Вечером. Серёжа всё болен и слаб. Понос продолжается и меня часто приводит в отчаяние. Решительно слабит его водой. Так жидко и дурно. Похудел он ужасно, все рёбра видны. Я всё терплю, терплю и не знаю, когда уже будет конец. А жаль мне, что ты детей мало любишь; мне они так дороги и милы. А если так, то я тебе ничего о них рассказывать не буду. Какие они и что новенького. Жаль только, что Серёжа не ходит к твоему приезду. Какая это для меня эпоха — твое отсутствие. Но грустная эпоха. А ты теперь, милый Лёва, в каком мире живешь. Мы поменялись: я — в твоем, ты — в моем. А кто такая была Соничка Берс в Кремле, уж осталось одно только предание, а ее уж и помину нет. Мне хочется теперь дойти до идеала моего хорошей хозяйки, главное, деятельной и способной на всё, не говоря уже о заботах о детях, которые явились сами собой, безо всяких усилий. Дочка моя совершенно покуда такая, о какой я мечтала.

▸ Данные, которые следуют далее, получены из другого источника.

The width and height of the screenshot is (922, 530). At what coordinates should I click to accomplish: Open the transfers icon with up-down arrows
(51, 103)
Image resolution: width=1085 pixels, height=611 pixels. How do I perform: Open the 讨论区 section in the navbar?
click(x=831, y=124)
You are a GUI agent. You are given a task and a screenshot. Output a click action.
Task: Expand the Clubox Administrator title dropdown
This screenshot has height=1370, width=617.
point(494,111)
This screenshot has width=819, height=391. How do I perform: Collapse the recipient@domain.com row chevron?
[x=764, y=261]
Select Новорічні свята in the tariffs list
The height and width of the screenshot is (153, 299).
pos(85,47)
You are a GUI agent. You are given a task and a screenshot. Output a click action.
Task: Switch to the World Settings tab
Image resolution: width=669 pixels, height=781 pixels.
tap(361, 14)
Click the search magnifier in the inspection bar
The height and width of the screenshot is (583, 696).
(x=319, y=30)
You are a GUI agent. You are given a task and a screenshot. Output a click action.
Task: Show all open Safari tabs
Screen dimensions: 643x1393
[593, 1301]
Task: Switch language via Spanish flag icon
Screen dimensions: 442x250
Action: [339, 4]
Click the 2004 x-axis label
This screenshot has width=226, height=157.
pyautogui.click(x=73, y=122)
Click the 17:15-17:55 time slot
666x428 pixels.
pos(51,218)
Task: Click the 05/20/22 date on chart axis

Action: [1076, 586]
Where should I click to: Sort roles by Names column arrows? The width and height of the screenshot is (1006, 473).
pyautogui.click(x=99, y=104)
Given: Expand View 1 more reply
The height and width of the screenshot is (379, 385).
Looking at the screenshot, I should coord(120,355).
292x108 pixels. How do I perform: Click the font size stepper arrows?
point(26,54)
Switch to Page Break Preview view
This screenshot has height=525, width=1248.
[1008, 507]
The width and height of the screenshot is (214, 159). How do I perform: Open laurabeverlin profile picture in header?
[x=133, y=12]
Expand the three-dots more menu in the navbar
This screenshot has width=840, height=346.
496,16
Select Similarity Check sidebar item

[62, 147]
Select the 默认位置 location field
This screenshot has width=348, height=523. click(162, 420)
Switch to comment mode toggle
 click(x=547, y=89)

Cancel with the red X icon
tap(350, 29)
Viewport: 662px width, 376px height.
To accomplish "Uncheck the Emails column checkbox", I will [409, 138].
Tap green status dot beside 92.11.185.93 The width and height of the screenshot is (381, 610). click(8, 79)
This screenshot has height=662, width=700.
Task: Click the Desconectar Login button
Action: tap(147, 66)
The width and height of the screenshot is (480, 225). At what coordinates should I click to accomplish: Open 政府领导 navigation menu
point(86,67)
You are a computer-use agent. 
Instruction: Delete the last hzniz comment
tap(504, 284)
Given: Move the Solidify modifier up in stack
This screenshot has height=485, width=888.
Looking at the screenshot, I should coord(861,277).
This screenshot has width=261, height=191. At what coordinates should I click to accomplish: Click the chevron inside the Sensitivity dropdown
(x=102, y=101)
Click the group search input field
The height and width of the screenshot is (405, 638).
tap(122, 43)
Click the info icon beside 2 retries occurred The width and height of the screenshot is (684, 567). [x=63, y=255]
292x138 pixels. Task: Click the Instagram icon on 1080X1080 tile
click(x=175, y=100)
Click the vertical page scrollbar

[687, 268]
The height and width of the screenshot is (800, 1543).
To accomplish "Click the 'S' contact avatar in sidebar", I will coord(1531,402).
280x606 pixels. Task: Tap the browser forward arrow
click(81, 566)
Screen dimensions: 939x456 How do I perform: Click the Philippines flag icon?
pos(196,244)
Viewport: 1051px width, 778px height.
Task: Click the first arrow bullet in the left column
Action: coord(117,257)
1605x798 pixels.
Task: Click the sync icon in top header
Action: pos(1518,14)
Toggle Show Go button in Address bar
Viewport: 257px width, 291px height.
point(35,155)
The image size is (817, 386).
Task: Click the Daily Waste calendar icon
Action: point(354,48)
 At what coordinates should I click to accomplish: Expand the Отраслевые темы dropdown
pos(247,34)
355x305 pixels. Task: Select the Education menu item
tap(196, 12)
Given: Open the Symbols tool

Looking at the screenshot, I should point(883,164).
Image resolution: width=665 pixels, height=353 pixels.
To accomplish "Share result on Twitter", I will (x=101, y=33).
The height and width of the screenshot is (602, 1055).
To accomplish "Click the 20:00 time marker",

Такого ребенка я и желала: здоровенького, крепинького, покойного и моего питомца. Мне с ней нет никаких хлопот. Серёжа в настоящую минуту на полу, около меня играет, и всё ложится лицом к клеенке. Она холодит ему золотуху на щечках, и он всё переменяет место, где нагреется. Сначала, Лёвочка, мне всё казалось, что вот-вот ты войдешь, а теперь я приуныла, и уже не жду тебя, а в душе ноет, ноет. В другой раз, может быть, я уже не решусь с тобой расстаться, мой милый друг. Намучаешься, а за что? Нынче посидела я и наверху с Машенькой и детьми. Мы говорили грустно. Лиза всё больна, у ней головокружение. Машенька очень тревожится. Нет, не жилица она России, а еще менее — деревни. Да и то, сказать правду, будь мы в городе, рука твоя была бы уж давно совсем здорова, а теперь, как не рассуждай, а всё грустно, что есть эта неправильность в тебе. Ты всё говоришь; «для тебя мне главное хочется, чтоб рука была вправлена». Отчего для меня? Я тебя от этого меньше любить не буду, а, напротив — больше. Лёвочка сейчас приходил садовник и велел тебе написать, чтоб ты купил семян:

Дыни ананасной большой.

Дыни черноморской большой.

Дыни бухарской.

Огурцов 1/4 ф., полуголландских.

у меня сердце радуется. Одно только, — не очень гладко натянули они клеенку, кое-где складки. Ровно целый кусок нетронутый остался. Вот лишние 5 р. с. Что с ним делать? Когда-нибудь пригодится. — Нынче вечером, вообрази, слышу пенье. Это Наталья Петровна, Машенька, дети развеселились и за чаем стали петь гимн Марьи Герасимовны: «своим духом утешаюсь...» и проч. Мне нельзя было, жаль, с ними побыть, девочку укладывала, да вот тебе, моему милому, пишу. Это уже мое удовольствие. Хотя уже восемь часов, но еще из Тулы не возвращались и письма еще нет.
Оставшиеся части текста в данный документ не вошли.